This probably explains all the peripherals you’ve bought that don’t work with your HP 3000. But isn’t the HP 3000 the most open system in the universe? A disk drive is a disk drive, right? The vendor told me the printer would work (and it costs much less than that HP printer). We do love our work, don’t we? And we do get excited by all the possibilities of the technology.
But sometimes — most times? — when the opportunity looks too good to be true, it is. And what a hassle it is when we’re stuck with a device, bought and paid for, that we must get to work with our system. Now. Because we’re out of space. Because the CFO doesn’t like spending $25K for a big paperweight.
Another aspect of this issue arises with replacement parts. No names please, but I have seen systems with non-certified disk drives.
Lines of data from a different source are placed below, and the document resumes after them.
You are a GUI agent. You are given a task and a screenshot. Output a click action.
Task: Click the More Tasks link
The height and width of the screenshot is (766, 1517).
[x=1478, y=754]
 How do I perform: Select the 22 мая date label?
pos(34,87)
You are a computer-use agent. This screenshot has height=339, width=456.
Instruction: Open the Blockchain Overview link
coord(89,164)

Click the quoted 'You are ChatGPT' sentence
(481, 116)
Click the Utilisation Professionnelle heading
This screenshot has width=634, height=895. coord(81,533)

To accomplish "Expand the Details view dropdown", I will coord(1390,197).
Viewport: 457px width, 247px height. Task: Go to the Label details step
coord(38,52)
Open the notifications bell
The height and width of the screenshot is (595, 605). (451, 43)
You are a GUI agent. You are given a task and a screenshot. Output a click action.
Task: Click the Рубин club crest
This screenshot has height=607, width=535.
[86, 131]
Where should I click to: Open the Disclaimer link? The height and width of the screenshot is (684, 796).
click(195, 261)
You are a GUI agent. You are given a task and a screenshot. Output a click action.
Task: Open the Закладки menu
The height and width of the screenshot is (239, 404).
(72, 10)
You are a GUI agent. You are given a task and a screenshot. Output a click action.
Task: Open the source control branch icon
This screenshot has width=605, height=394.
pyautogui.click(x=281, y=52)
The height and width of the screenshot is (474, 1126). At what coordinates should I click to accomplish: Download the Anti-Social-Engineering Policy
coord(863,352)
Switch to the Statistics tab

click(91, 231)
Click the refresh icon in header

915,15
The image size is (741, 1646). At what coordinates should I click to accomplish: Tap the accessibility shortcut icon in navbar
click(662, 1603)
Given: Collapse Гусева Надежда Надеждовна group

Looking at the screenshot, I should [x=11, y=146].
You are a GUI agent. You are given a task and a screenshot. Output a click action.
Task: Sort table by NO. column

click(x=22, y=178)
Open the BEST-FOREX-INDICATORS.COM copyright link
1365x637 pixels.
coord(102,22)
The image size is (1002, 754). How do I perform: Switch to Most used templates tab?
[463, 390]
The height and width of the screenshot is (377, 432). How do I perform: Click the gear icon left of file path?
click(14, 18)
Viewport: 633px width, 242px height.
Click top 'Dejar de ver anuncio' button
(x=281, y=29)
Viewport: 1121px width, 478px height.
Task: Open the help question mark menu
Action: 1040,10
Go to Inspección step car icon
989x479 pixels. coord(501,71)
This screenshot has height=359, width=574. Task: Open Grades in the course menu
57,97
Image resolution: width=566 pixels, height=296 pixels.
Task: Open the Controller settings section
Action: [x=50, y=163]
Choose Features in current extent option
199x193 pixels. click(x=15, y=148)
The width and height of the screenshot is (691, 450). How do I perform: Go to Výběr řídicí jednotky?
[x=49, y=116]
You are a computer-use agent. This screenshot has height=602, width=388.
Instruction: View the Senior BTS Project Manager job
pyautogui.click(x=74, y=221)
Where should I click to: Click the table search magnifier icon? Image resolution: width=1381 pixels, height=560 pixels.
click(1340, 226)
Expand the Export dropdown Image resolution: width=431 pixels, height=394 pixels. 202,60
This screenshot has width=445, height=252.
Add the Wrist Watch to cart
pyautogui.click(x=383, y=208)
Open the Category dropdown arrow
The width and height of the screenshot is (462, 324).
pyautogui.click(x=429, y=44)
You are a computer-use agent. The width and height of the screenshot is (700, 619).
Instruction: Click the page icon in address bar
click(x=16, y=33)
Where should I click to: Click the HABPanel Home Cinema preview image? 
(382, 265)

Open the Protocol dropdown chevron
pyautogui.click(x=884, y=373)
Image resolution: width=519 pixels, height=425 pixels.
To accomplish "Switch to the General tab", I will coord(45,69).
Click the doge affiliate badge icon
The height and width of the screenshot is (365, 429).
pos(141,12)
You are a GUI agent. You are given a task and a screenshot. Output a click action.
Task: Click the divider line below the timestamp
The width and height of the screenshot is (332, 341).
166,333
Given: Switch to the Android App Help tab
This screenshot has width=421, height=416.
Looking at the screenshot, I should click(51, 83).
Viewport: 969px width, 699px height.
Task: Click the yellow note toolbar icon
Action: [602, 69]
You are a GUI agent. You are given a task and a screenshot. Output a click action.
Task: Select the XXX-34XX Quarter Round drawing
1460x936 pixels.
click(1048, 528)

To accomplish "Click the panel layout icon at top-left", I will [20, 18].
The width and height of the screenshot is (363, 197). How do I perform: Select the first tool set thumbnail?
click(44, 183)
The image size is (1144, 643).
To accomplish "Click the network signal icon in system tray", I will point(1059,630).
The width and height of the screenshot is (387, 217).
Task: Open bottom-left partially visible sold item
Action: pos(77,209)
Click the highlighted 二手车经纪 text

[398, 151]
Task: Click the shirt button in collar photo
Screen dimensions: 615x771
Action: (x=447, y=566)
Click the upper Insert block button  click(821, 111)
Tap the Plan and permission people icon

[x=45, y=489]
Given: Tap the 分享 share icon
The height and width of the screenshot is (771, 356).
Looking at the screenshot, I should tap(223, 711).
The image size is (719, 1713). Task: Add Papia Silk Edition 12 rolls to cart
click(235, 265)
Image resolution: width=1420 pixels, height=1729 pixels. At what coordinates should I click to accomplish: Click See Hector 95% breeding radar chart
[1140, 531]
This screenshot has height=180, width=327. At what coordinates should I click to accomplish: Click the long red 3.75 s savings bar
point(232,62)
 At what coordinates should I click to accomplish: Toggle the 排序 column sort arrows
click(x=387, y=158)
Sure they work — until there’s a power failure. The customer didn’t know they had this exposure because their maintenance company didn’t think it was worth mentioning. Do your homework, and watch out for little green men with maintenance kits.
And last, but not least, is taking “expert” information at face value. My first experience on the HP rack (running a Series 70) was with an HP SE who told me how to shortcut an OS update. Sounded good, I could use the extra time because I was updating on a Wednesday night (see No. 3). Before I knew it, I was staring at this message on the console: “Volume table destroyed, must reload.”
After that, I dropped SE support, figuring I was quite capable of destroying my system without high priced assistance. If you don’t feel confident about what you’ve been told, post to the 3000-L and see what your peers have to say.
6. The odd couple
For every system management Oscar Madison, leaving old files around to clog up and slow down his system or creating his own collection of foo, temp, K or Q files, there is a Felix Unger counterpart out there, obsessively tidying up. Both personality types have been known to shoot themselves in the foot.
The slobs make their lives miserable by never archiving files, which eventually bites them when they run out of space and the backup takes ever-longer. They also suffer from having multiple versions of all kinds of things on disk, running the risk of executing the wrong version or accessing the wrong file. And of course there are performance and security penalties for a messy system.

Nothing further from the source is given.